▶ **EXERCISE BRIEF**
Which lines run from the line with "Given: Click the" to the end of the entries? Write out exactly those, leaving out the pictures.

▶ **EXERCISE INPUTS**

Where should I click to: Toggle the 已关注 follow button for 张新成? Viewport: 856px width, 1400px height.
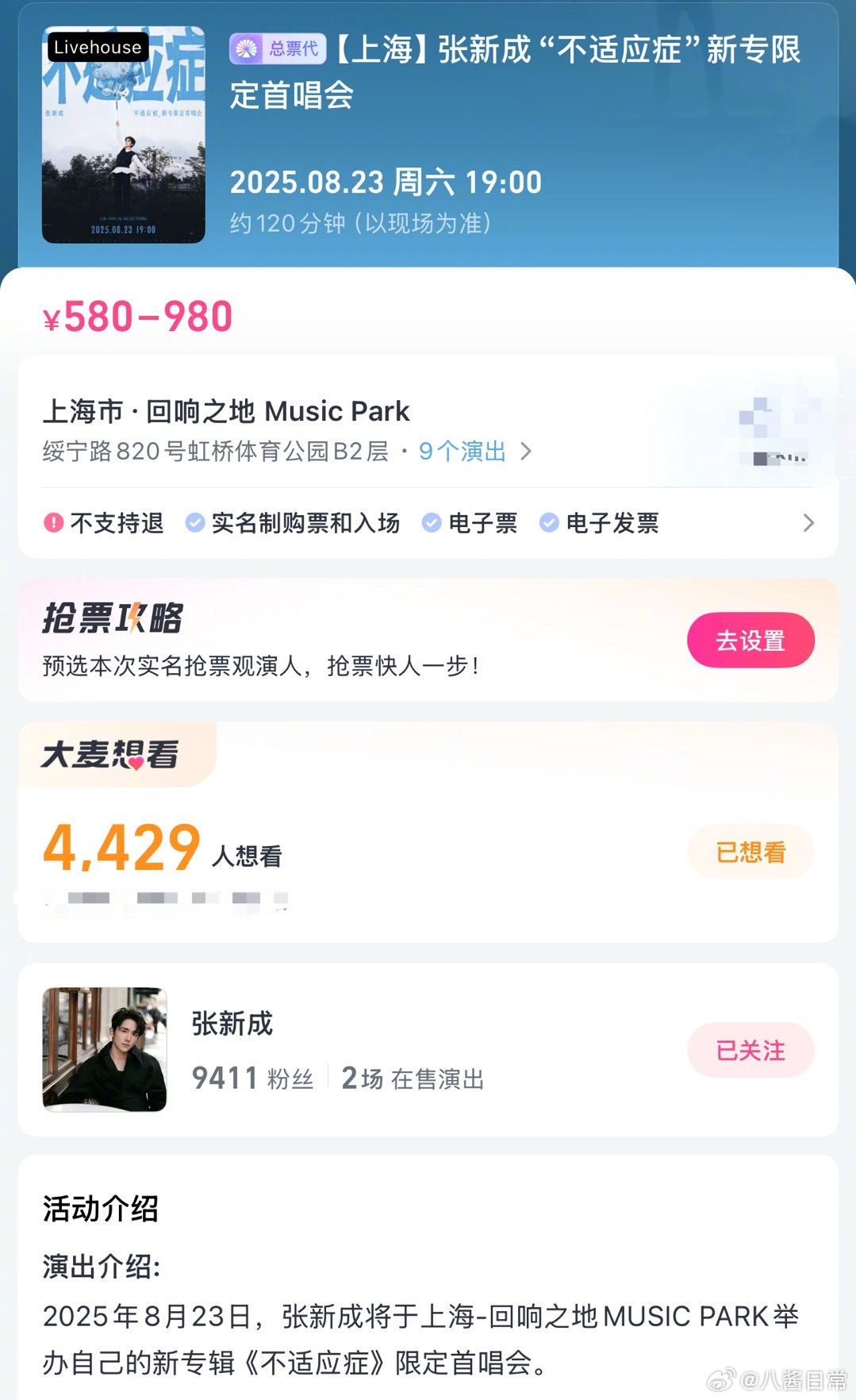[750, 1050]
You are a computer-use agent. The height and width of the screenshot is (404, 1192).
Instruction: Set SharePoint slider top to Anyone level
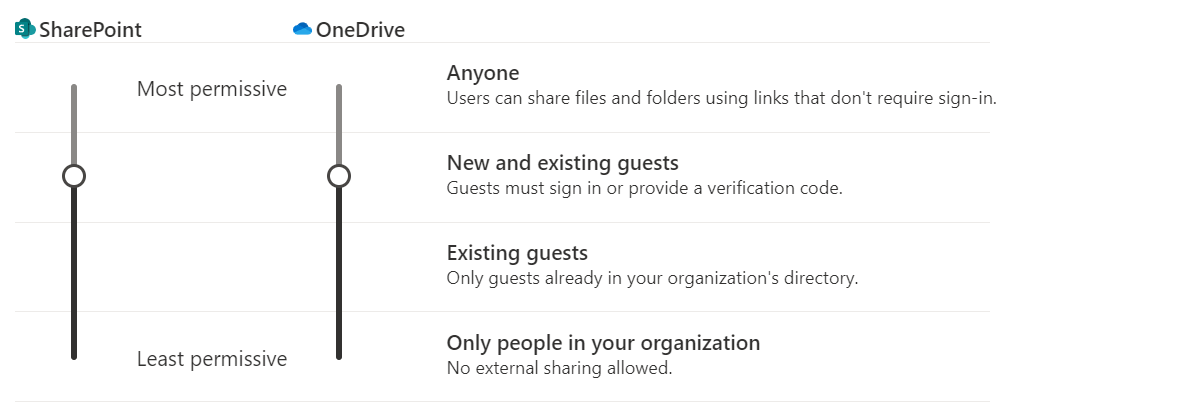pos(74,87)
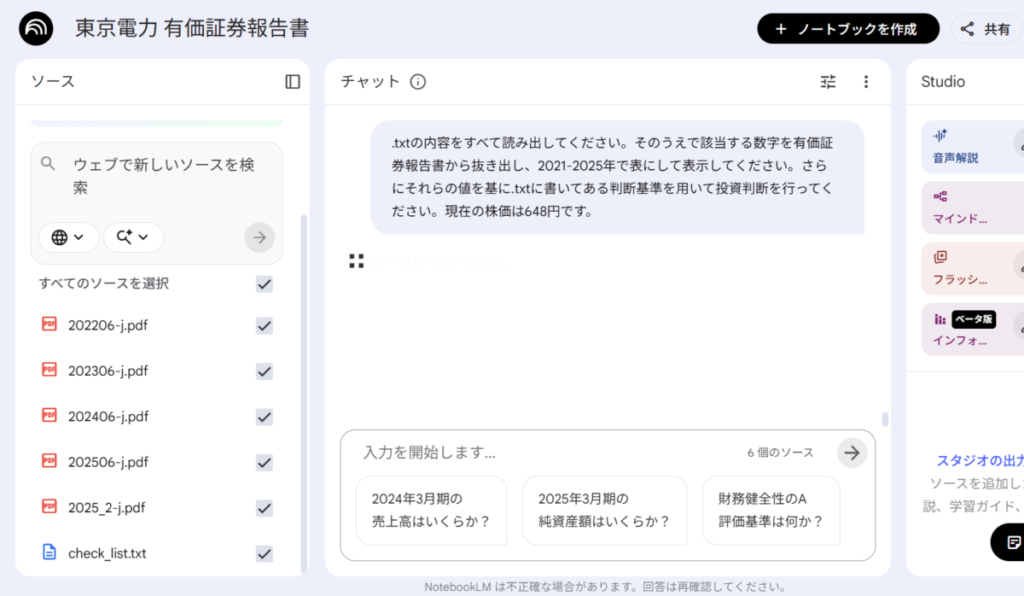Expand the search mode dropdown next to globe
The height and width of the screenshot is (596, 1024).
pyautogui.click(x=132, y=237)
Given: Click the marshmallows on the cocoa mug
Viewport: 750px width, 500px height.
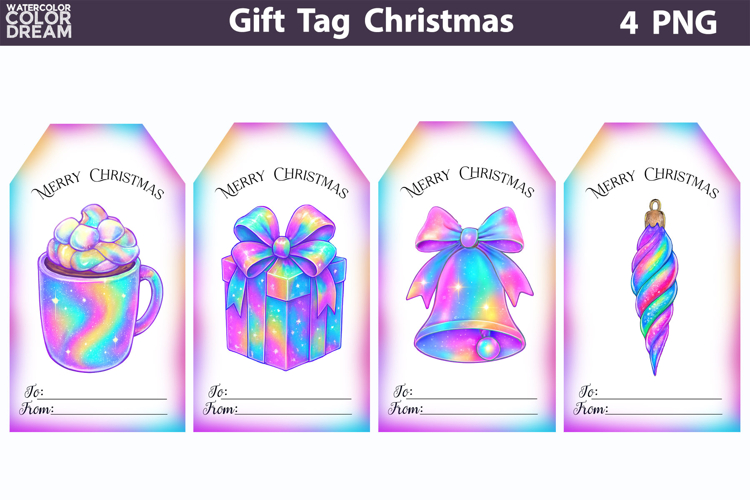Looking at the screenshot, I should click(x=93, y=238).
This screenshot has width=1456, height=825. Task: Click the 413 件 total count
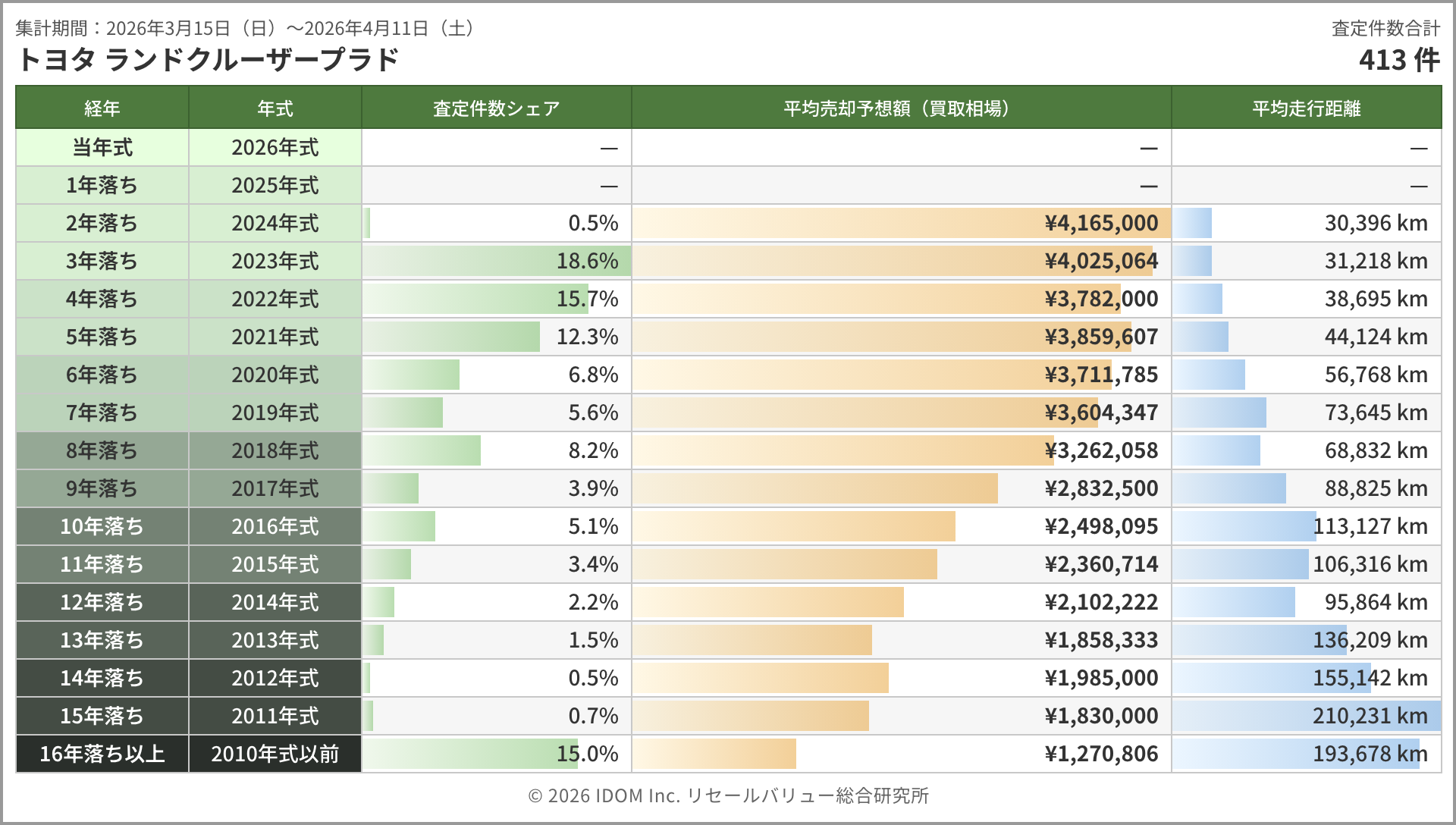(x=1398, y=60)
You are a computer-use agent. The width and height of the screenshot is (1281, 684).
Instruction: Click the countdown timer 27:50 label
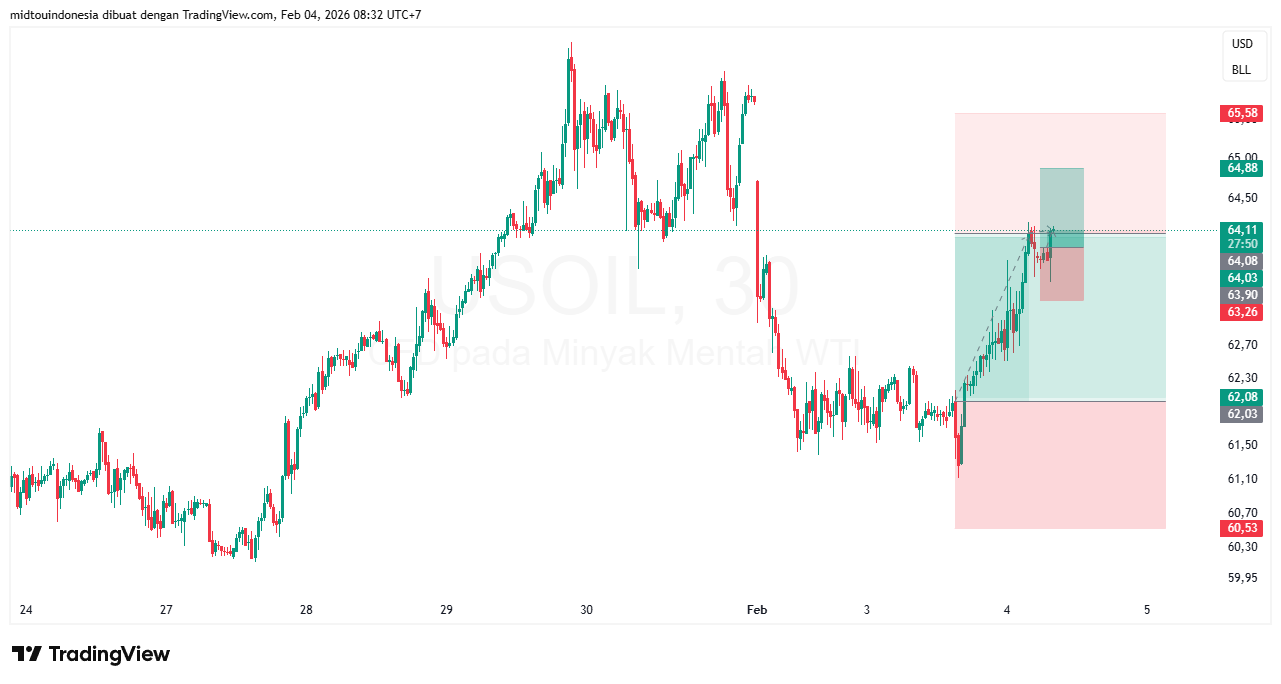click(1243, 244)
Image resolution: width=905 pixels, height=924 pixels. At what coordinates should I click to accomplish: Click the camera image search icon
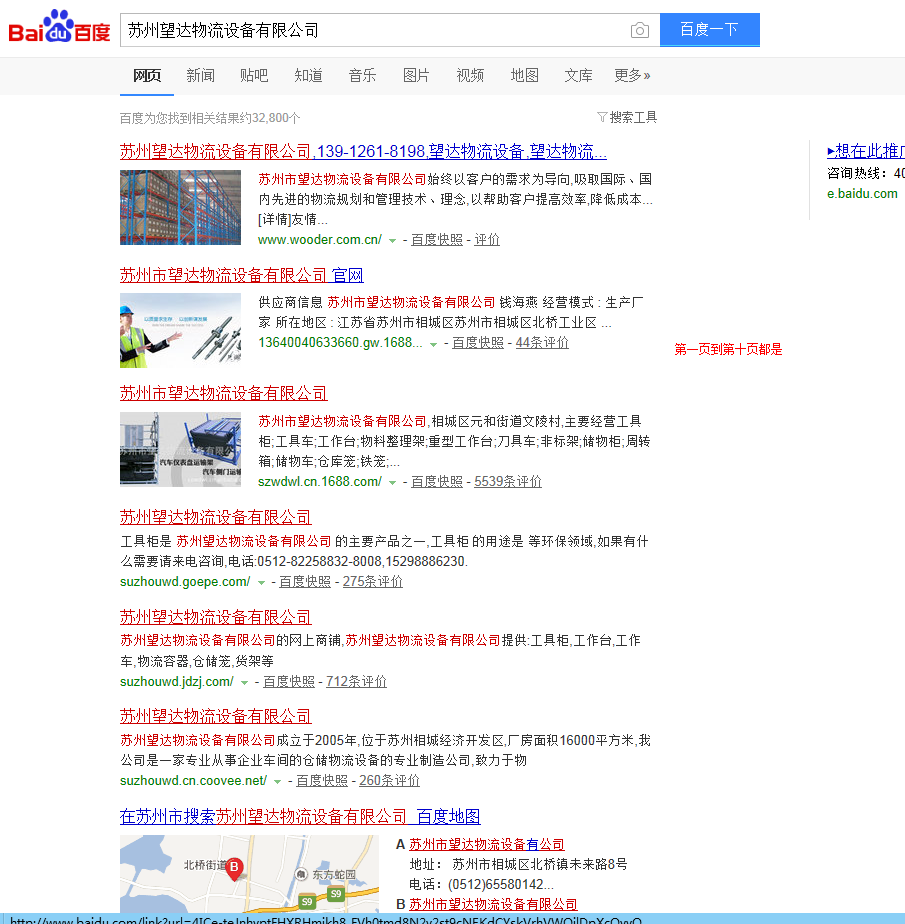pos(640,30)
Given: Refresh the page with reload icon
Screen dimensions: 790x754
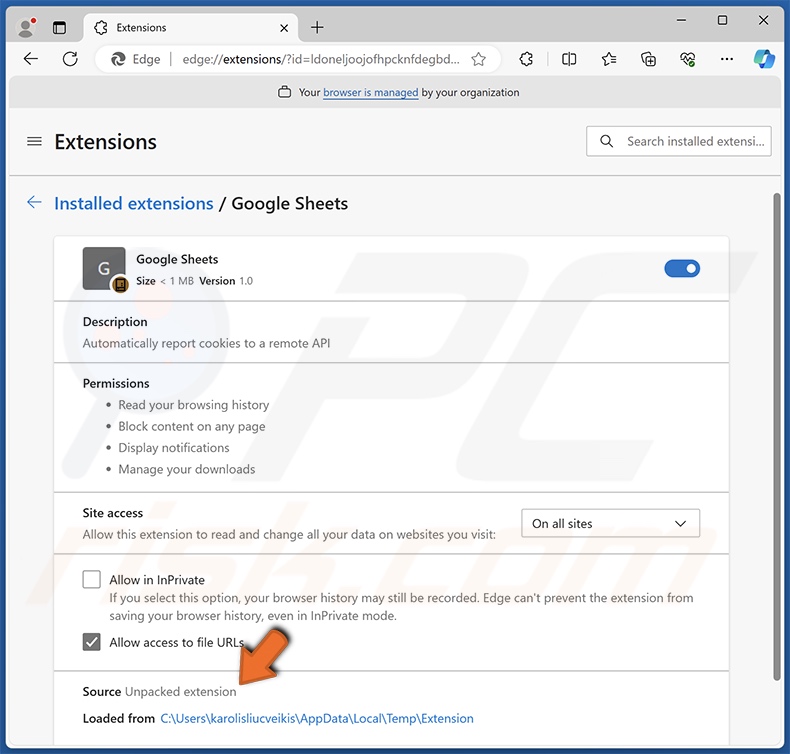Looking at the screenshot, I should coord(70,59).
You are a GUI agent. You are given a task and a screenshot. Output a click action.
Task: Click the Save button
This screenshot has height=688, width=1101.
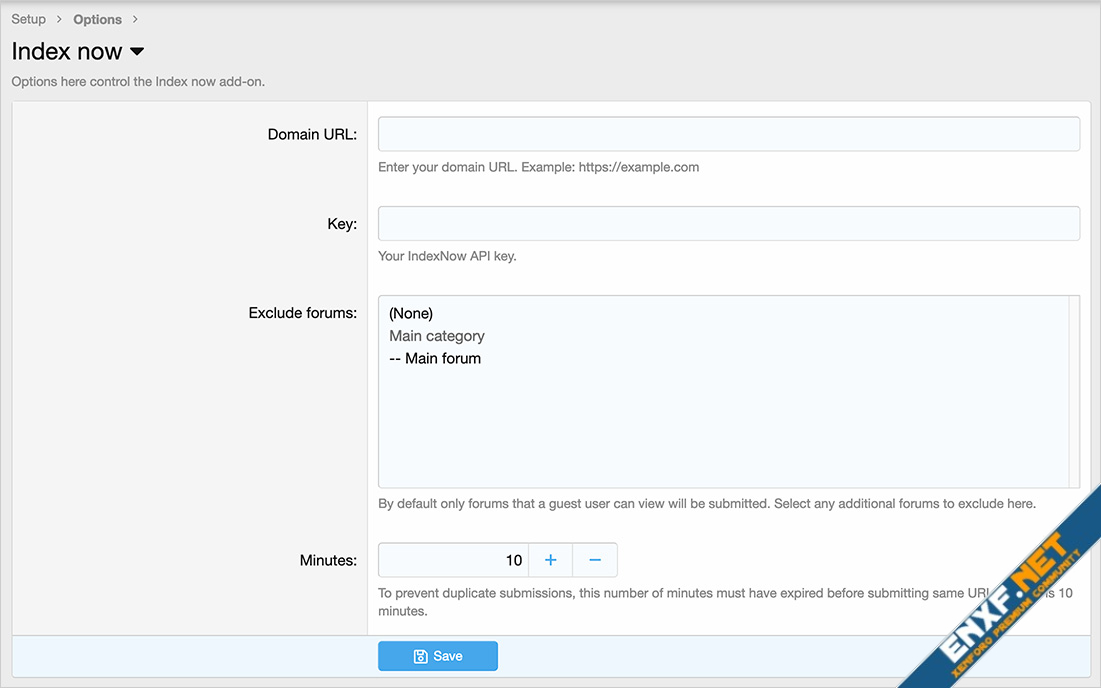click(x=437, y=656)
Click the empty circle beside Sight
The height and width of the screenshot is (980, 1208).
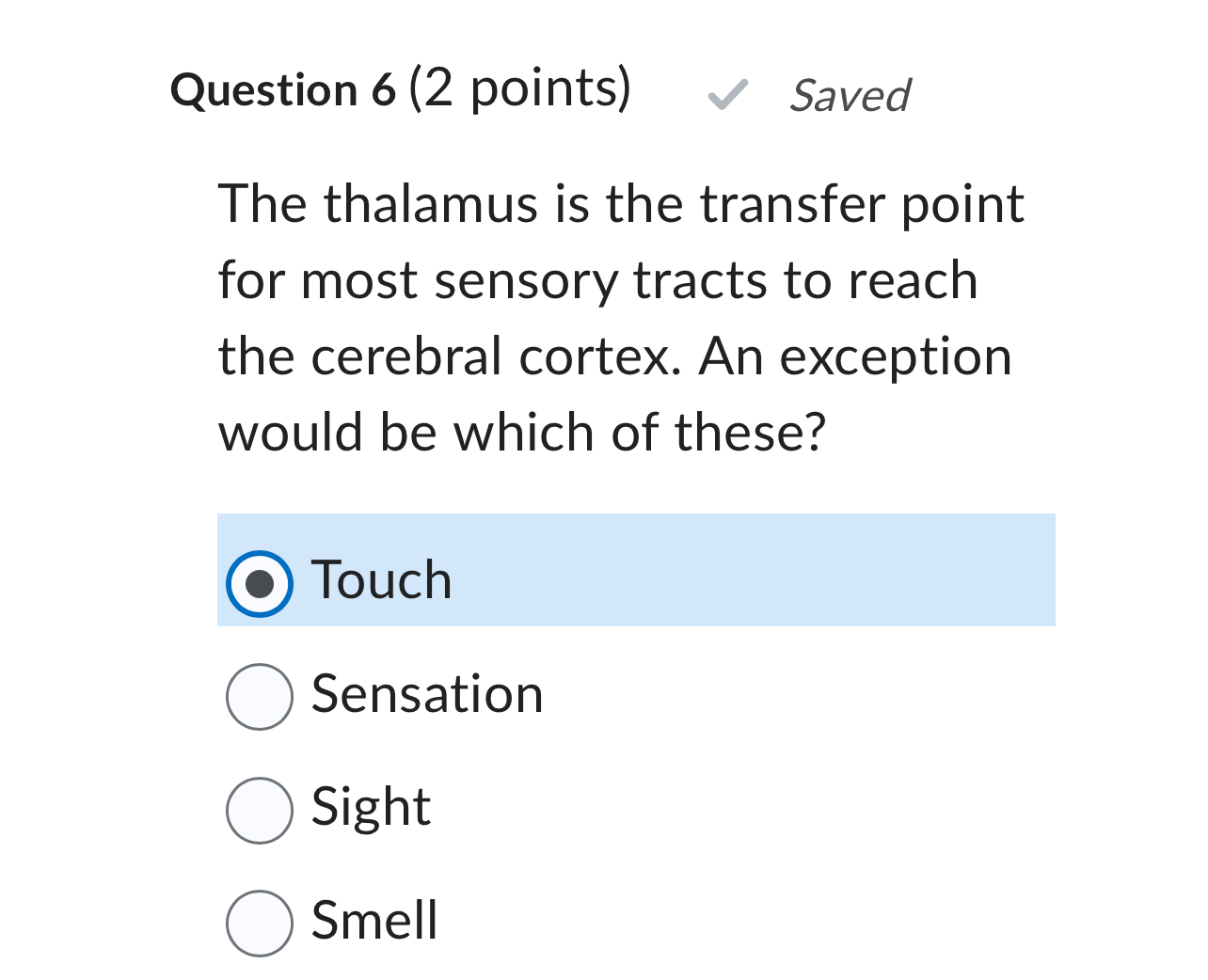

▶ **WRITTEN RESPONSE**
Given: Click the marshmallows on the cocoa mug
Viewport: 750px width, 500px height.
Looking at the screenshot, I should click(x=93, y=238).
This screenshot has width=1456, height=825. Task: Click the 413 件 total count
(x=1398, y=60)
You are a computer-use agent. The width and height of the screenshot is (1281, 684).
Instruction: Click the countdown timer 27:50 label
click(1243, 244)
Image resolution: width=905 pixels, height=924 pixels. At what coordinates should I click to accomplish: Click the camera image search icon
pos(640,30)
Given: Refresh the page with reload icon
Screen dimensions: 790x754
Looking at the screenshot, I should coord(70,59).
You are a GUI agent. You are given a task and a screenshot. Output a click action.
Task: Click the Save button
This screenshot has height=688, width=1101.
click(x=437, y=656)
Click the empty circle beside Sight
The height and width of the screenshot is (980, 1208).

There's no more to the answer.